2nd International Conference on Surgery and Anesthesia

December 02, 2024 | Dubai United Arab Emirates

Our experience: predictors of detection new cardiac conduction disorders after TAVI

Valeriya Chekanova

Federal state budgetary institution, Russia

Biography :

Valeriya S. Chekanova is a cardiologist and research assistant in Chazov National Medical Research Centre of Cardiology. She has published more than 20 publications in scientific journals, took participations in 15 conferences, was the Excellent Scholarship Holder two times: scholarship of Russian federation fir studying abroad (USA, The State of New York) and scholarship by Switzerland Government (Switzerland, Lausanne), where she was doing scientific works.

Abstract :

Our study (237 patients, median age 76 years) includes the analysis of patients with severe or critical aortic stenosis, which were hospitalized for TAVI to our department.

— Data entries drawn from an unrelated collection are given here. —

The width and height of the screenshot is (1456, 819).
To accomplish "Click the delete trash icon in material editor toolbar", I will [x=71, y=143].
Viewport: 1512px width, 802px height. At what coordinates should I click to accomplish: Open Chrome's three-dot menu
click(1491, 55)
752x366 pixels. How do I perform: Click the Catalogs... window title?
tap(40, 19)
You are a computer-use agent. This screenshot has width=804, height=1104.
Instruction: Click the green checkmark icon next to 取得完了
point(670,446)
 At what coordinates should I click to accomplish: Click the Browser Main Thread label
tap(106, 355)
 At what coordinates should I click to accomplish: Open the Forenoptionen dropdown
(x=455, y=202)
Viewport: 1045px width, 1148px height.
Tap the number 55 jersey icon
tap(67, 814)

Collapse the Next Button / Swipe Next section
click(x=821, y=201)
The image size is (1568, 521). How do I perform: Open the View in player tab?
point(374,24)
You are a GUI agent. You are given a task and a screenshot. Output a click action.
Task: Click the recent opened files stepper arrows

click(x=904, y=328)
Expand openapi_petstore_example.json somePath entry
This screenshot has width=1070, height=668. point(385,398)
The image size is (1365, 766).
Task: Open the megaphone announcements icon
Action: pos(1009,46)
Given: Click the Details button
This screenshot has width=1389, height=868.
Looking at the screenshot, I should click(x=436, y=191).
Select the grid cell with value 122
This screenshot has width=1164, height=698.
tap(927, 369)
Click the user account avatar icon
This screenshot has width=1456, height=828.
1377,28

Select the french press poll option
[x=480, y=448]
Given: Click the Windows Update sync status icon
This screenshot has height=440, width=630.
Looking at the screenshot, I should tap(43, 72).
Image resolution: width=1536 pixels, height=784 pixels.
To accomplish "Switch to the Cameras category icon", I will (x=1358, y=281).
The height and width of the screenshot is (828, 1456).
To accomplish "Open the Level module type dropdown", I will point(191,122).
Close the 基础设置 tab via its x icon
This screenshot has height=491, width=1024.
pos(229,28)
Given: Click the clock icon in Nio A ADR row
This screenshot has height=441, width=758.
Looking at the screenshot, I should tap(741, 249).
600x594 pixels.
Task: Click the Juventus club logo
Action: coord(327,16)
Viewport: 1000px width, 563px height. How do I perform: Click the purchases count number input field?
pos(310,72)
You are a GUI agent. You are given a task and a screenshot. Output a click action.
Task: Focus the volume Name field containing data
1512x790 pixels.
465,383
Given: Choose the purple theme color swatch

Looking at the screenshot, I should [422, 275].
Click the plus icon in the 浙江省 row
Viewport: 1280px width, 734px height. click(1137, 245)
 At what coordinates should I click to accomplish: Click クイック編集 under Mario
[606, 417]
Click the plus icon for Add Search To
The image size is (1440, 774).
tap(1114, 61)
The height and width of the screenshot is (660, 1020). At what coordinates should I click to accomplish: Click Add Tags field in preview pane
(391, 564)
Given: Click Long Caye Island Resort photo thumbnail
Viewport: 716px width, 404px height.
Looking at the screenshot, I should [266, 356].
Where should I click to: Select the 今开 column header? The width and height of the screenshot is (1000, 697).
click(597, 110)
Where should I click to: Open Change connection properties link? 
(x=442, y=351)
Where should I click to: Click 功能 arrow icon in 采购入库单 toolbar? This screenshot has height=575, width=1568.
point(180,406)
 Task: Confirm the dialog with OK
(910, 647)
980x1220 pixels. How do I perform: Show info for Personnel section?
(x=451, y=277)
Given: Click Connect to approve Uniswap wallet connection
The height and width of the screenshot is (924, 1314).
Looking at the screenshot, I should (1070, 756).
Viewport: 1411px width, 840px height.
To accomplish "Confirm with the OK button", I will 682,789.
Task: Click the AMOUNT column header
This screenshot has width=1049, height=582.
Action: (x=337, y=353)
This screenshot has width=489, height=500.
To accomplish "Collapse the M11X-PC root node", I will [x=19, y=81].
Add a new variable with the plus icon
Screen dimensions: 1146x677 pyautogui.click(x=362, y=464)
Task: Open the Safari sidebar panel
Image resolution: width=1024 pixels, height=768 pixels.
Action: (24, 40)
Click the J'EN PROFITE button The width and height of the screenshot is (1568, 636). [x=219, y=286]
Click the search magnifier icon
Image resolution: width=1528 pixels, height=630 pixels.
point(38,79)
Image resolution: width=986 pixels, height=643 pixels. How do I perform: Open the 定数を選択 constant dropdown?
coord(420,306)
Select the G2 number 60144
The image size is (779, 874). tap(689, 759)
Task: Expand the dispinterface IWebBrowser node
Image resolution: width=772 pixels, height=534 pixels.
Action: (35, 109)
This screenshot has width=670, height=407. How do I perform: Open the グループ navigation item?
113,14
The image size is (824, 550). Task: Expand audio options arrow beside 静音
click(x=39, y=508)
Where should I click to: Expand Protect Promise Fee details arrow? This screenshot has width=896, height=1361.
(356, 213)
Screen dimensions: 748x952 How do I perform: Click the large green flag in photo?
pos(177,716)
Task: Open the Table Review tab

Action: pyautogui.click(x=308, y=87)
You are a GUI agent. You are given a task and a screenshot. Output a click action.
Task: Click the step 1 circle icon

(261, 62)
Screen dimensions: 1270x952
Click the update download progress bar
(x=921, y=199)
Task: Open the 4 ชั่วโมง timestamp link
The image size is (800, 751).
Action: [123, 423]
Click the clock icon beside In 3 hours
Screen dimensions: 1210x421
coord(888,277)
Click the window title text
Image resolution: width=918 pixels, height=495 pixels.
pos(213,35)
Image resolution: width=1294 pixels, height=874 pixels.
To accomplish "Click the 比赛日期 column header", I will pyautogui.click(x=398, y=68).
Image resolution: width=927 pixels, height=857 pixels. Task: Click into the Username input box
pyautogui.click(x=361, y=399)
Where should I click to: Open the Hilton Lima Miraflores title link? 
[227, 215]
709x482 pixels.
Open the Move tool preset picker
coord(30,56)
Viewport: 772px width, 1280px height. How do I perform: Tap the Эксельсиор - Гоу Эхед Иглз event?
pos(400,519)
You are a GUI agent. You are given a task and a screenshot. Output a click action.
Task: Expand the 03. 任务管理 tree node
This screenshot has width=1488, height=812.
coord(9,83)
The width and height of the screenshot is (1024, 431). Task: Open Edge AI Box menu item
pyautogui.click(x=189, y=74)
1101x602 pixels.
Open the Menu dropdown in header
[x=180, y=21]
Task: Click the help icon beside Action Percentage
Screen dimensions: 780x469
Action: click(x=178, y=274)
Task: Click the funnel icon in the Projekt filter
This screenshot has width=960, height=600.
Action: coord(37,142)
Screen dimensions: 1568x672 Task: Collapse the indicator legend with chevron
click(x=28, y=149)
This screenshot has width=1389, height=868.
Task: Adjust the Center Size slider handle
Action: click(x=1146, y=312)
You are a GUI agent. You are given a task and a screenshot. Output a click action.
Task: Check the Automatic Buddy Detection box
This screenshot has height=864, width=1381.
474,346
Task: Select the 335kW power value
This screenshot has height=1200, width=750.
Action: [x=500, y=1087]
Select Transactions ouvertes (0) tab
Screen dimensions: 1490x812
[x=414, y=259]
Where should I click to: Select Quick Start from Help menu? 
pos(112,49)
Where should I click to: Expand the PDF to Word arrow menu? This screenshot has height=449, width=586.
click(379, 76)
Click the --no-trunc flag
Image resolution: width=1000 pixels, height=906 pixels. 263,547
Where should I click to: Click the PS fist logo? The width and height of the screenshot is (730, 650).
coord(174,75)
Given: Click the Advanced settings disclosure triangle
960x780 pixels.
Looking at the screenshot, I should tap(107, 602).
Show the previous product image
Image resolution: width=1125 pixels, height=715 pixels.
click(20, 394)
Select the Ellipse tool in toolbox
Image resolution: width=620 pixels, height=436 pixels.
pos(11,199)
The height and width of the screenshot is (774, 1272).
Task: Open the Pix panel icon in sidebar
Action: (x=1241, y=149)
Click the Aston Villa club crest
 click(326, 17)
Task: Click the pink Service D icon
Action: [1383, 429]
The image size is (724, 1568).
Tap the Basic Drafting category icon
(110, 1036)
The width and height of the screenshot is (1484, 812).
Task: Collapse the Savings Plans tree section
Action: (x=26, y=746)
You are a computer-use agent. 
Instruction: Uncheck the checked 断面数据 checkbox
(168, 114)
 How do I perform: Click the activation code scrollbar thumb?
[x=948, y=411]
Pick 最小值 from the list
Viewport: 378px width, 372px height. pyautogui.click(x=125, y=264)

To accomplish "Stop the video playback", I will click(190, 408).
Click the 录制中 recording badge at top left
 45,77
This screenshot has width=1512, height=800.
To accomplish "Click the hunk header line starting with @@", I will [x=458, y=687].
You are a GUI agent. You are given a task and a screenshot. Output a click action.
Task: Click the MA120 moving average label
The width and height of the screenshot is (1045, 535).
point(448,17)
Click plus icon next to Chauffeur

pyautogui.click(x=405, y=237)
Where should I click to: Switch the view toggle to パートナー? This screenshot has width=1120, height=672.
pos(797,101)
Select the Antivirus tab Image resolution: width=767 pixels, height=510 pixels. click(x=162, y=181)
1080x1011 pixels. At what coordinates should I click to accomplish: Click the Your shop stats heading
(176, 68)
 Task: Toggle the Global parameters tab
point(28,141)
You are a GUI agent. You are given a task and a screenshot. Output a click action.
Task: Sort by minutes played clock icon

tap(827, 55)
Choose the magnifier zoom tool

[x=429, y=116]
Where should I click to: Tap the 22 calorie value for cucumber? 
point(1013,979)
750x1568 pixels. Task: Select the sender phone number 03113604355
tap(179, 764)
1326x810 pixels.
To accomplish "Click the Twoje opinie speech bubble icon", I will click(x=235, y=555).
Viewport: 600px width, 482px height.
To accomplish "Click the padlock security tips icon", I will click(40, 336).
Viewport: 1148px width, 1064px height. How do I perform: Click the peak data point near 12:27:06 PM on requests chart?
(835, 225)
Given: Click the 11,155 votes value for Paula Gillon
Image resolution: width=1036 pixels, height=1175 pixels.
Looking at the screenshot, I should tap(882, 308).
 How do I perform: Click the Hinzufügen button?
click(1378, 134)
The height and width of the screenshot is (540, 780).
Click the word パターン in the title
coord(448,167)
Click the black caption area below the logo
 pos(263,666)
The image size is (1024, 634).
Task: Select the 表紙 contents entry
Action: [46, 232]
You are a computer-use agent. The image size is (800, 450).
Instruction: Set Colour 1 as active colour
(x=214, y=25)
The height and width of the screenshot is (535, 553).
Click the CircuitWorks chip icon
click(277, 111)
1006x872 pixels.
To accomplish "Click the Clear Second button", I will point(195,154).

All patients were separated into two groups: patients who hadn’t «new» cardiac conduction disturbances in the early postoperative period-group № I, and patients with «new» conduction disturbances - group № II. In the vast majority of cases- 233(98%) a transfemoral approach used, in the remaining cases other types of approaches used: transapical (n=2, 0.8%) and transaxillary (n=2, 0.8%). Two types of valves were used: self-expanding valves were implanted in 209 (88%) patients: “CoreValve” - 77 (32%), “Portico” - 36 (15%), “Acurate Neo” - in (41%), balloon- expandable “Edwards SAPIEN” - 28 (12%) patients. The operation time was 98 minutes (median), from 20 to 340 minutes (lower-upper quartiles), the volume of the injected X-ray contrast agent was 190 (75-400) ml. The group № 2 consisted of 98 people – 41,3 %, of which the appearance of one blockage occurred in 52 cases (53%), two different blockages in 37 patients - (15,6%). Atrioventricular block (various degrees) occurred in 59 (24,9%) patients, left bundle branch injury occurred in 74 (31%) patients, and right bundle branch injury occurred in 13 (5,5%) patients. In cases with “new” cardiac conduction disorders, the need for pacemaker implantation was assessed for AV block II-III degrees, including in combination with LBBB or PBBB, which persisted for 5-7 days after TAVI in 17 cases(7,2%).